Your child might have seasonal allergies.
While most people envision a runny nose or watery eyes when they think of season allergies, some people have other symptoms. Less common symptoms can include a stuffy nose, headache, constricted sinuses, and post nasal drip. Post nasal drip may not cause a cough during the day. However, at night when your child is laying down on their back or their side the mucus is more likely to settle in a way that obstructs their breathing and causes a cough. If you suspect this may be the case you can try giving your child an OTC child strength allergy medication for a few days and see if the cough subsides.
Your child might have a dust or dander allergy.
It is impossible to avoid the presence of dust and dander in your house and this problem is only more pronounced if you have any furry family pets. These tiny particles settle on the floors, couches, beds and other surfaces in your home. For a child with a relatively mild dust or danger allergy this may not trouble them during the day. At night, when their face is resting on a surface collecting these particles they are breathed in in a higher concentration. This can cause irritation of the nose and throat and swelling of the sinuses that can lead to coughing. Washing your child’s bedding more often can reduce this problem. A daily allergy medication may also be necessary.
Your child’s bedroom might be too warm.
Everyone likes to feel warm and cozy in their bed at night but it is easy to get too warm underneath big downy blankets. Coughing can be the result of becoming overheated. If your child’s cough goes away when they get out of bed or remove the blankets it is very likely that they are getting overheated. Sleep experts recommend sleeping in a cool room with a number of blankets appropriate for the season for the best sleep.
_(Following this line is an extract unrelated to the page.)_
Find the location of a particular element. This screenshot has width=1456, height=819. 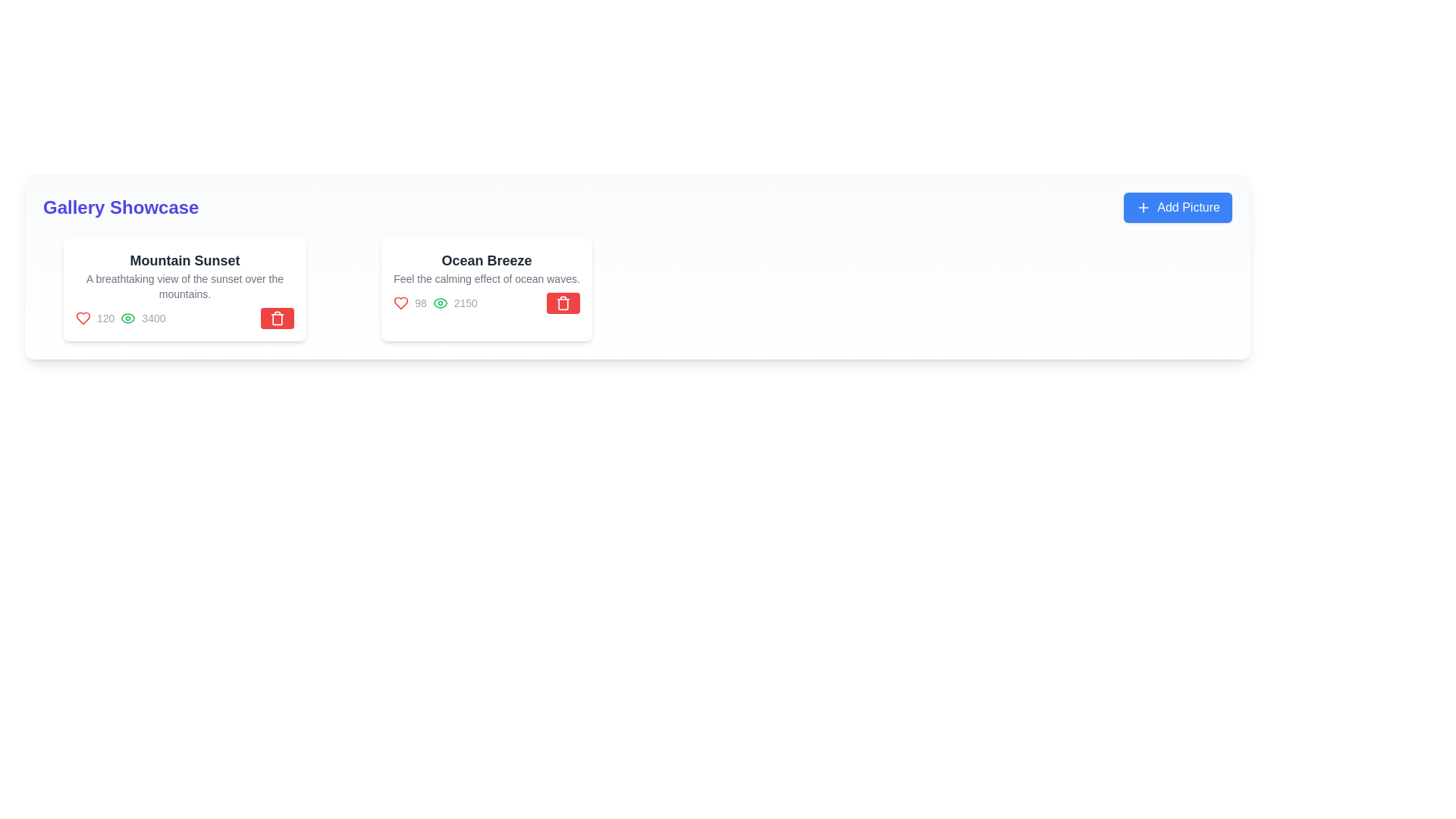

the heart icon in the second card titled 'Ocean Breeze' is located at coordinates (401, 303).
Try turning down the thermostat at night, taking away a blanket, or ensuring that your child sleeps in lighter pajamas to try and alleviate this problem.
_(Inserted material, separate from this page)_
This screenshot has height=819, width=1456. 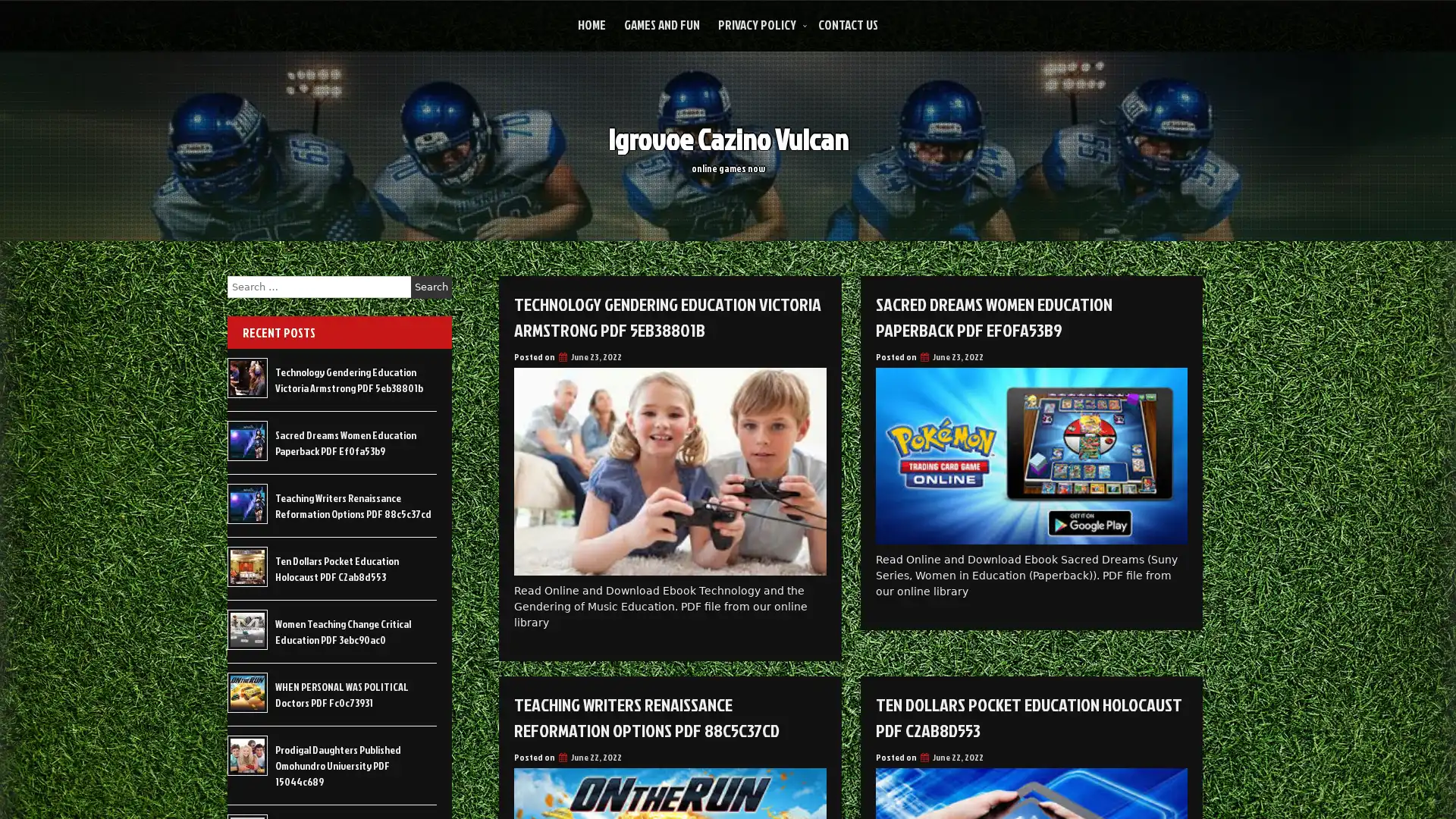 What do you see at coordinates (431, 287) in the screenshot?
I see `Search` at bounding box center [431, 287].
Your child may have asthma.
Night coughing can be a symptom of asthma. A child with asthma will often wake up coughing and feeling like they are having a hard time getting their breath. They may also feel overheated or disoriented. This may not appear to be a typical asthma attack but this is because your child is probably sleeping through the initial less intense symptoms. If your child’s cough is bad, waking them up and causing them to hack then it is a good idea to ask your doctor if it is possible that they have asthma.
Your child might have an underlying illness.
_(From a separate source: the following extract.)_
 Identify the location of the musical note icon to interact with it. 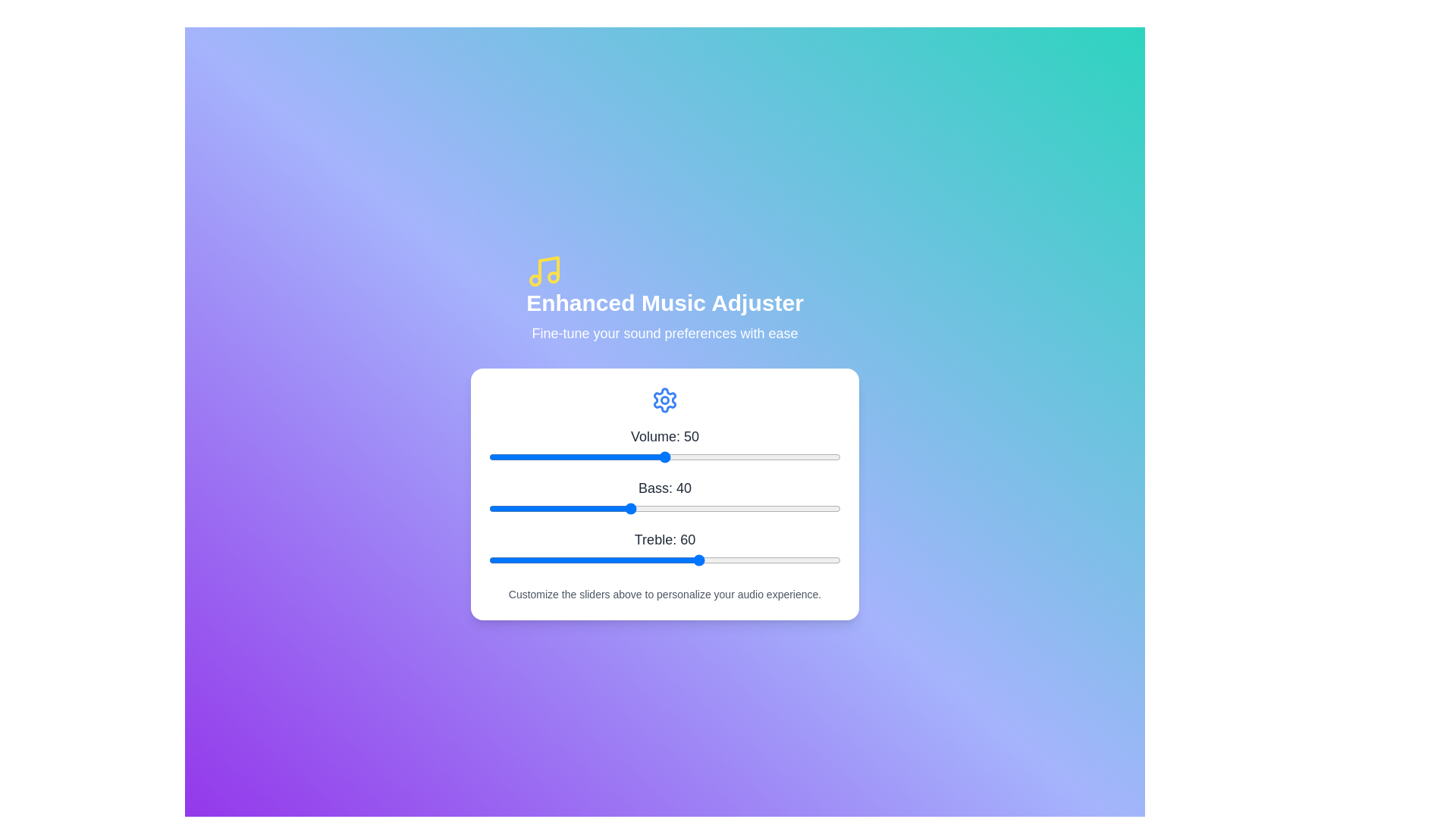
(544, 271).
Some illnesses can appear to be almost asymptomatic. For example, walking pneumonia often has very few symptoms despite being just as serious as regular pneumonia cases. A night time cough can be caused by the fluid in the lungs moving while your child is laying down. This makes it difficult to breathe and causes coughing. If your child’s cough has come on suddenly then a visit to the doctor might be in order to see if there is some underlying cause that isn’t obvious.